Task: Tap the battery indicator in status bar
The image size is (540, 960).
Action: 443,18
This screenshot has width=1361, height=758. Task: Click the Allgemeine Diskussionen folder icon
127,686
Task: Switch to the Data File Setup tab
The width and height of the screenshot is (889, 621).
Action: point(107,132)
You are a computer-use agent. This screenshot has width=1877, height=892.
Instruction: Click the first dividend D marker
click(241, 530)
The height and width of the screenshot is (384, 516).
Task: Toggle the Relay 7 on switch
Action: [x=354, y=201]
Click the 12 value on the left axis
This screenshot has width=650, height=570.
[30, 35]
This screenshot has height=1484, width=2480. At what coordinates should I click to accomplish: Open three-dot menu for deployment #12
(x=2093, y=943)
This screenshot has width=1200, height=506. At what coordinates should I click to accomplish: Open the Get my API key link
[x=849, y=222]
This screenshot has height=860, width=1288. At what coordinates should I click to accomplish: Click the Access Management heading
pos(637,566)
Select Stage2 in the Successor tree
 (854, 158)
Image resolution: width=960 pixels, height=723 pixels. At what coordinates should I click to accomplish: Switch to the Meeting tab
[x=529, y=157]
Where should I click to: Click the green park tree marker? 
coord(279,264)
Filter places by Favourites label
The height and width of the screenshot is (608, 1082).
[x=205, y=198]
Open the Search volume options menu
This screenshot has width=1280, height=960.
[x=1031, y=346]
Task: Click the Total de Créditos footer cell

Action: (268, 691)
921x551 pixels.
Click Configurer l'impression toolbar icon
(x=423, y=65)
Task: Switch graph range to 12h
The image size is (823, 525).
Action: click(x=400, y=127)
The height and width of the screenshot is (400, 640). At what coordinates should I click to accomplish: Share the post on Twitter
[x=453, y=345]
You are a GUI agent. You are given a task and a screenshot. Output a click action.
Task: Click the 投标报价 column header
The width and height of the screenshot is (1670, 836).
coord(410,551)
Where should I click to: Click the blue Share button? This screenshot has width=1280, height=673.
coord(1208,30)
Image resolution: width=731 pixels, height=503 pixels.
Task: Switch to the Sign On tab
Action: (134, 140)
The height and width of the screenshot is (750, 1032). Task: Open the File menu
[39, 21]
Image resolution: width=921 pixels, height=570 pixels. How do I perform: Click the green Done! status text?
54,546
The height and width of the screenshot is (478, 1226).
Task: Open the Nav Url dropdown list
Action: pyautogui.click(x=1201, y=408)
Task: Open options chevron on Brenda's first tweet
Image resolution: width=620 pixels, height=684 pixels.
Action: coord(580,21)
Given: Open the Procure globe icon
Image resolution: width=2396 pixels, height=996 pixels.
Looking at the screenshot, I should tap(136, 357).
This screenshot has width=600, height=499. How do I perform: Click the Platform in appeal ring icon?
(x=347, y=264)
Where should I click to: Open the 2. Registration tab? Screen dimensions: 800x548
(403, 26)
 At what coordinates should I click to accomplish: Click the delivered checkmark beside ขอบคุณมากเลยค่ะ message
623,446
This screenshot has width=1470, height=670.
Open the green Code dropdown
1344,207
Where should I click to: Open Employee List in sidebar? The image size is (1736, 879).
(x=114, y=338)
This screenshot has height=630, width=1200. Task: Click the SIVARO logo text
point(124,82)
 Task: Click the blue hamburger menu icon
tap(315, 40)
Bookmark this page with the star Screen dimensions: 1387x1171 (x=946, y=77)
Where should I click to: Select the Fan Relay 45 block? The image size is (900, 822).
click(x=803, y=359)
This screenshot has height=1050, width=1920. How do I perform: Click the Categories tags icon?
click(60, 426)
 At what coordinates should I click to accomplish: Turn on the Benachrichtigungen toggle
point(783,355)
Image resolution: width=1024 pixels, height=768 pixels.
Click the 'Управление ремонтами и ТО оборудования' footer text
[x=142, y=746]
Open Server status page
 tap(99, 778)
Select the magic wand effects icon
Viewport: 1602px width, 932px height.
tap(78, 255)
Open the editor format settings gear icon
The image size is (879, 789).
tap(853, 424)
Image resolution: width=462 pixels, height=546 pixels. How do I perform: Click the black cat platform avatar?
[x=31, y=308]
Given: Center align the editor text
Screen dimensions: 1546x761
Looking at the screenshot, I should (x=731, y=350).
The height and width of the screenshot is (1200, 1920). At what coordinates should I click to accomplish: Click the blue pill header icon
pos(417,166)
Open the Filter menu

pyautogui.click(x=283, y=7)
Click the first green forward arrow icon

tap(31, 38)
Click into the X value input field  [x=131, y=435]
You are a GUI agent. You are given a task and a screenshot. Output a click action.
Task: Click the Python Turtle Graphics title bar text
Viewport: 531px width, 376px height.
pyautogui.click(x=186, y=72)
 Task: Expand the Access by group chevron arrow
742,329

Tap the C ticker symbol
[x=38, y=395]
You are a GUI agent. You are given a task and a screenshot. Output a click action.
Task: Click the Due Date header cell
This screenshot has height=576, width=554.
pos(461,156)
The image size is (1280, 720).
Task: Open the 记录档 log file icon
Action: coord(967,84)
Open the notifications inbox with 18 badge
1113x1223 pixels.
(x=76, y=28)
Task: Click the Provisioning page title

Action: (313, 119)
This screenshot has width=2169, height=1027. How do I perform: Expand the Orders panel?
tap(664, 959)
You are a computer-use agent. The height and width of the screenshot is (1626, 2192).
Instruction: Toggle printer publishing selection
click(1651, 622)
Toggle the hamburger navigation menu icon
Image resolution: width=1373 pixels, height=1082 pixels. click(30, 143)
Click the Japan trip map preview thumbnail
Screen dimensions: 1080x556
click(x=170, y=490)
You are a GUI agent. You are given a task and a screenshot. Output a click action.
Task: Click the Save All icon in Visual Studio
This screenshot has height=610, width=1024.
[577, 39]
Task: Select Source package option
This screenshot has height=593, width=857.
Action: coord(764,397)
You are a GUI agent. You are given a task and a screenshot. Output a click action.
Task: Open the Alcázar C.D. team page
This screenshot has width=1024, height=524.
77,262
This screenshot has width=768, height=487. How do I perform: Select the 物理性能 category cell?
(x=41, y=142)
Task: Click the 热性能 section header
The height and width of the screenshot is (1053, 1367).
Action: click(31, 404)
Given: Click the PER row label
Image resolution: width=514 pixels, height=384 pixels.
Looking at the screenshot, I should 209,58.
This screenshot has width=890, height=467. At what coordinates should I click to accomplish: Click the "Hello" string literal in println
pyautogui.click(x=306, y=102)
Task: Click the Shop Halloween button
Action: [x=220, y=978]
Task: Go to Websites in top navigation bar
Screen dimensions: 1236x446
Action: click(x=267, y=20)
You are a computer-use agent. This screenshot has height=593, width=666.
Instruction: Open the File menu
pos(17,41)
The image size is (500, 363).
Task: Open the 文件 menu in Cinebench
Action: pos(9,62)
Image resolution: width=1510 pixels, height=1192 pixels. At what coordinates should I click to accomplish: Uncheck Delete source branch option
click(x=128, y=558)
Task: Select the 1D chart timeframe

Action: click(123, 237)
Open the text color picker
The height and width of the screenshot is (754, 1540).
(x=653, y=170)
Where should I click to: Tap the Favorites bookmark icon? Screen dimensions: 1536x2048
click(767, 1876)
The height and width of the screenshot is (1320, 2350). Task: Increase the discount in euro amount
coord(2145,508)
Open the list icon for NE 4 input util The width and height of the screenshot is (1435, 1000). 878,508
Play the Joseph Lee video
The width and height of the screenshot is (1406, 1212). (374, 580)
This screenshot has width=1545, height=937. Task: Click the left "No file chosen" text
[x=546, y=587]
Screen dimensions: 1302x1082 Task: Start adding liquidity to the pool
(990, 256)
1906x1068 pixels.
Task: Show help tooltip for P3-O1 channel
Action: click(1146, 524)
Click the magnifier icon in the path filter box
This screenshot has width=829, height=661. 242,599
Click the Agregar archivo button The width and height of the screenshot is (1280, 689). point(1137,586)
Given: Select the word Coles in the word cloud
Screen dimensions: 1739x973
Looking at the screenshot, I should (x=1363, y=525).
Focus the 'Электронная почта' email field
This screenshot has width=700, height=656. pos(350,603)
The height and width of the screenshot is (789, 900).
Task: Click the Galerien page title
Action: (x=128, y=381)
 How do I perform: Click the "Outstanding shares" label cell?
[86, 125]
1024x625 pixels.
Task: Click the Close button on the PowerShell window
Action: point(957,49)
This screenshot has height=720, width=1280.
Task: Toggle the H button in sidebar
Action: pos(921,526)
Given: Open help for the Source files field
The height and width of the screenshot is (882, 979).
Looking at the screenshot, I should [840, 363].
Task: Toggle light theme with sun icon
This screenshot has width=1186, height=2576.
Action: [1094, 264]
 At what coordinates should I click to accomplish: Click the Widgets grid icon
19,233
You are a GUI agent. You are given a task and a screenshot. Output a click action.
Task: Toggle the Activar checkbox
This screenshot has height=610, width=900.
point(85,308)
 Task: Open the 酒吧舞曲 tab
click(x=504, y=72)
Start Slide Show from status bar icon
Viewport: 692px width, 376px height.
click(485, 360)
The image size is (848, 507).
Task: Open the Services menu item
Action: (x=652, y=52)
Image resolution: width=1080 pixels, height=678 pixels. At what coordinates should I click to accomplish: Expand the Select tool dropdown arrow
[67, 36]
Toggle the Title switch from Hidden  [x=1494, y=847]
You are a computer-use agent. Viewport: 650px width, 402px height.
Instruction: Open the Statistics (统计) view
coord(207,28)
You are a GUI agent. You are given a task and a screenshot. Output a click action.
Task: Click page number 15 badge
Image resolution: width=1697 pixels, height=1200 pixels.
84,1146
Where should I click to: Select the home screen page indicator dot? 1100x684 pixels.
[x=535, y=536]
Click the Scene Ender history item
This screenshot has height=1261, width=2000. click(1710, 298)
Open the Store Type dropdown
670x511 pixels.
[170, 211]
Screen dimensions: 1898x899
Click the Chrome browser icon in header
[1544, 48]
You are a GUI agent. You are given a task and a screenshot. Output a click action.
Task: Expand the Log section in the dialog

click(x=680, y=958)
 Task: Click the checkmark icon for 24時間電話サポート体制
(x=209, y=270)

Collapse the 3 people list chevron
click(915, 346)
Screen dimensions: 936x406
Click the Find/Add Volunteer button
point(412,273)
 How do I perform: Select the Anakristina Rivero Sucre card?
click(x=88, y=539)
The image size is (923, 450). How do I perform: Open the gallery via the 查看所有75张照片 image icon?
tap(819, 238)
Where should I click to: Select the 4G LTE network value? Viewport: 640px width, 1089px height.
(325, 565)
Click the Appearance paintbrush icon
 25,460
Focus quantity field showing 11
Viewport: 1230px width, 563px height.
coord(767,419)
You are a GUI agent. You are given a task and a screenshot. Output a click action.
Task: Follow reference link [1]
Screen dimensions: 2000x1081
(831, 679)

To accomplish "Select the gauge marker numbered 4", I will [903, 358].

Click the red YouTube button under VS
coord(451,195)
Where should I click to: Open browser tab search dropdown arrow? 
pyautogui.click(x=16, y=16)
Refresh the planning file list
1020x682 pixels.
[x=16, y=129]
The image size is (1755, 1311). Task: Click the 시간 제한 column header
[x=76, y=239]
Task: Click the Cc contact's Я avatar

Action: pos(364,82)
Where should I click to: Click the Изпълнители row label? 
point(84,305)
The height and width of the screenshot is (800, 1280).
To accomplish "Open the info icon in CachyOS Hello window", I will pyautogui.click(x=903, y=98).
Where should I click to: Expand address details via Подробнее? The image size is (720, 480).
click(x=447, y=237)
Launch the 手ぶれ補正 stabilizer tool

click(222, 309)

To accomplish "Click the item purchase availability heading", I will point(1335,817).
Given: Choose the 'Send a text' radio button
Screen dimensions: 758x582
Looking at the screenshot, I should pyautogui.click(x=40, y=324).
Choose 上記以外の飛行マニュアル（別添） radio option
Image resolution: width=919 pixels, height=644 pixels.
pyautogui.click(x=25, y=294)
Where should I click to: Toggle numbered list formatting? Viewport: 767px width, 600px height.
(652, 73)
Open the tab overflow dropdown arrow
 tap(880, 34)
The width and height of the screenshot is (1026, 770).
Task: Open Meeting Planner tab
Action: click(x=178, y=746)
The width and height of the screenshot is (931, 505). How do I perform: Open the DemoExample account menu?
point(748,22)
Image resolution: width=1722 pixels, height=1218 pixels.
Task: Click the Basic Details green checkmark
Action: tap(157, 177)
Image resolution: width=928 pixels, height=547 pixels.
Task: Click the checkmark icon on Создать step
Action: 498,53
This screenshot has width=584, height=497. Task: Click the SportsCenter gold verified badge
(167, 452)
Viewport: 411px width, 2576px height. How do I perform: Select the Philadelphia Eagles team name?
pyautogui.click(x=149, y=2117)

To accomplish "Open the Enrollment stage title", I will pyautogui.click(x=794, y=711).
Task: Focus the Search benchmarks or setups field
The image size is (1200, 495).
□ □ □ □ □ □ □
In these records, tally the lines that contain the string "will", and give only the result.

4